◆ TEXT
* begin *

What does Jinnan mean?

In Japanese History on March 9, 2020 at 4:52 pm

神南
Jinnan (southern spirit; more at “south of the shrine”)

jinnan shibuya
Last time, we explored 宇田川町 Udagawa-chō Udagawa-chō which is located in 渋谷 Shibuya Shibuya. One of the points I hoped to start to convey is that place names in 東京 Tōkyō Tōkyō are far more complicated than you’d think at an initial glance. When most people say “Shibuya,” they could be referring to the train station and its immediate surroundings. That said, they could also be referring to the larger administrative district known as 渋谷区 Shibuya-ku Shibuya Ward. You’ve probably never heard anyone refer to Udagawachō or 神南 Jinnan Jinnan, yet people living in Shibuya will probably recognize these place names, even if they don’t use them regularly. But lucky for you, we’re going to do a deep dive into the real Shibuya.

* end *

◆ BRIEF 1
Can you express the rows from the line with "How do I perform: Open" to the line with "click(105, 120)", both included, as a JSON list of strings with one string per line and blank lines left out?
The Jinnan article and the rows have no connection to each other.

◆ Items from a dataset
* begin *

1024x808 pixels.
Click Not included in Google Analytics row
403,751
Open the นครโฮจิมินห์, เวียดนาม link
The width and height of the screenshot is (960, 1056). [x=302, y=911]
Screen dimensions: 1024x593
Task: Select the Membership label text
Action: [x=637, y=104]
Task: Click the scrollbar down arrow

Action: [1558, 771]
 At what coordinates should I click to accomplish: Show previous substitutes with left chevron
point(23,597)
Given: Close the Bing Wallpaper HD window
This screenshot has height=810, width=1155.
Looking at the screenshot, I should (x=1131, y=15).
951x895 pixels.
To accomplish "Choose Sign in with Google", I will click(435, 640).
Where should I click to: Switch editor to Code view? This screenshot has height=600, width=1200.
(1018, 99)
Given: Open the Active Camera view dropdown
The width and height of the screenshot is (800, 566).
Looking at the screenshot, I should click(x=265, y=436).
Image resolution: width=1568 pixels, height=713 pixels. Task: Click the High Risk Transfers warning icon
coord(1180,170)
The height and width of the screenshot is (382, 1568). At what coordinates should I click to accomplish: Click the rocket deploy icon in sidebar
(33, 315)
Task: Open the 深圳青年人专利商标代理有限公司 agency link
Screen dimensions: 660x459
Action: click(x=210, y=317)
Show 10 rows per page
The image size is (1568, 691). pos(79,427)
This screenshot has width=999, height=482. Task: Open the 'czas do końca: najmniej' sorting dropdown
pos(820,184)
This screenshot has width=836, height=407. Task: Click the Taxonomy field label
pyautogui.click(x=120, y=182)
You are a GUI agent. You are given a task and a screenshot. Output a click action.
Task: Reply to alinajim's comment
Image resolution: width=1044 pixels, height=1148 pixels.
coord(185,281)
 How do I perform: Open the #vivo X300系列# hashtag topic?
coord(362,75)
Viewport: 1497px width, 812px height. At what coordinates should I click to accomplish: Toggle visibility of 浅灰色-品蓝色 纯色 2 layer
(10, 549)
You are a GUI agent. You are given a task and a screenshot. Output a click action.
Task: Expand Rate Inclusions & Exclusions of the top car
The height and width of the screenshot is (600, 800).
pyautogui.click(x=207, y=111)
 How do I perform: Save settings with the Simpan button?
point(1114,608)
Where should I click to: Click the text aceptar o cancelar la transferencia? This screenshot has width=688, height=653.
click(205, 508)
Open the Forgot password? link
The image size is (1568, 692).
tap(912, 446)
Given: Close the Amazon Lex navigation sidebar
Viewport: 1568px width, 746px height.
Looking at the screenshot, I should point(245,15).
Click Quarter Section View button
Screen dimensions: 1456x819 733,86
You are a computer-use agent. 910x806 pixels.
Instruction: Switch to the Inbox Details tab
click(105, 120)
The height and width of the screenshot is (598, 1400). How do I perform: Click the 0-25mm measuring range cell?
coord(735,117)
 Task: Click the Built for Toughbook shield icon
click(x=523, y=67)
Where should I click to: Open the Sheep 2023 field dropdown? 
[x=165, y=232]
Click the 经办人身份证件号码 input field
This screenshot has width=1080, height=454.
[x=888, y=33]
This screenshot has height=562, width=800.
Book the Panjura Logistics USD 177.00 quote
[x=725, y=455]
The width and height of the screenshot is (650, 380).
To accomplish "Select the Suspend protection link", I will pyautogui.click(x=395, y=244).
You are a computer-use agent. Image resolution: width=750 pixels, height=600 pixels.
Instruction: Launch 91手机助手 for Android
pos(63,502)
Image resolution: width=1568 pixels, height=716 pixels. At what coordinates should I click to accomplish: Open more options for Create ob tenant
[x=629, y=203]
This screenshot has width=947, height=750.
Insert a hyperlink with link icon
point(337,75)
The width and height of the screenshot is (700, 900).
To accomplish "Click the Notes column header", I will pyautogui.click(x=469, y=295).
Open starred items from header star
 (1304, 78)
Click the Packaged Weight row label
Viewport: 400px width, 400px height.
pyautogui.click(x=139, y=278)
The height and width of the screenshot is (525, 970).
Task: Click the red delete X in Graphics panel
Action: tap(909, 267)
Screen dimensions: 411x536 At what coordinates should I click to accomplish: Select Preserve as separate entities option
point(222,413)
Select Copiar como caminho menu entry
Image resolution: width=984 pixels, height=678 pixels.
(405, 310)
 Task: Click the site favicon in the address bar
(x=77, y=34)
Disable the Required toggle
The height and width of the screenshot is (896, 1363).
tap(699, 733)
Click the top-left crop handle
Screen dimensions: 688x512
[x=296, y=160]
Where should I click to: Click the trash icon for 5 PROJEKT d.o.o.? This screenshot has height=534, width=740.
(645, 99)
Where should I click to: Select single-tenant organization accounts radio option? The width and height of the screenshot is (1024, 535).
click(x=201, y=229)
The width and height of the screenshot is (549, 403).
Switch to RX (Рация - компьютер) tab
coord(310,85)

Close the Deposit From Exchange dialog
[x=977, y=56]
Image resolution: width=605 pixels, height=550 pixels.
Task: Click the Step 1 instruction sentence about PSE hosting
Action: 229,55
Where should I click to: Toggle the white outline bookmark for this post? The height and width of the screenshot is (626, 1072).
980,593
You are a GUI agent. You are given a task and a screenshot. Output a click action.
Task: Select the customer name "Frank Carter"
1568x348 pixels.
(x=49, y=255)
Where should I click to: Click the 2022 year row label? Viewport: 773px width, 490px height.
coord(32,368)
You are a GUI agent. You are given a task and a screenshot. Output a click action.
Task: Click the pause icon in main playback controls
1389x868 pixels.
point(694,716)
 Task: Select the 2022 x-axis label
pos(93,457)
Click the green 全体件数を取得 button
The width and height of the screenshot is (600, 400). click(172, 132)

* end *

◆ BRIEF 2
Could you condense the Jinnan article's paragraph beginning "Last time, we explored" into a short bulleted list that keeps its main facts?

◆ EXPECTED ANSWER 1
[
  " How do I perform: Open the #vivo X300系列# hashtag topic?",
  "coord(362,75)",
  "Viewport: 1497px width, 812px height. At what coordinates should I click to accomplish: Toggle visibility of 浅灰色-品蓝色 纯色 2 layer",
  "(10, 549)",
  "You are a GUI agent. You are given a task and a screenshot. Output a click action.",
  "Task: Expand Rate Inclusions & Exclusions of the top car",
  "The height and width of the screenshot is (600, 800).",
  "pyautogui.click(x=207, y=111)",
  " How do I perform: Save settings with the Simpan button?",
  "point(1114,608)",
  "Where should I click to: Click the text aceptar o cancelar la transferencia? This screenshot has width=688, height=653.",
  "click(205, 508)",
  "Open the Forgot password? link",
  "The image size is (1568, 692).",
  "tap(912, 446)",
  "Given: Close the Amazon Lex navigation sidebar",
  "Viewport: 1568px width, 746px height.",
  "Looking at the screenshot, I should point(245,15).",
  "Click Quarter Section View button",
  "Screen dimensions: 1456x819 733,86",
  "You are a computer-use agent. 910x806 pixels.",
  "Instruction: Switch to the Inbox Details tab",
  "click(105, 120)"
]

◆ EXPECTED ANSWER 2
- The previous post covered Udagawa-chō, which is in Shibuya.
- Tokyo place names are far more complicated than they first appear.
- "Shibuya" can mean the train station and its immediate surroundings, or the larger administrative district of Shibuya Ward (渋谷区 Shibuya-ku).
- Names like Udagawachō and Jinnan are rarely heard, though Shibuya residents will probably recognize them even if they don't use them regularly.
- This post takes a deep dive into the real Shibuya.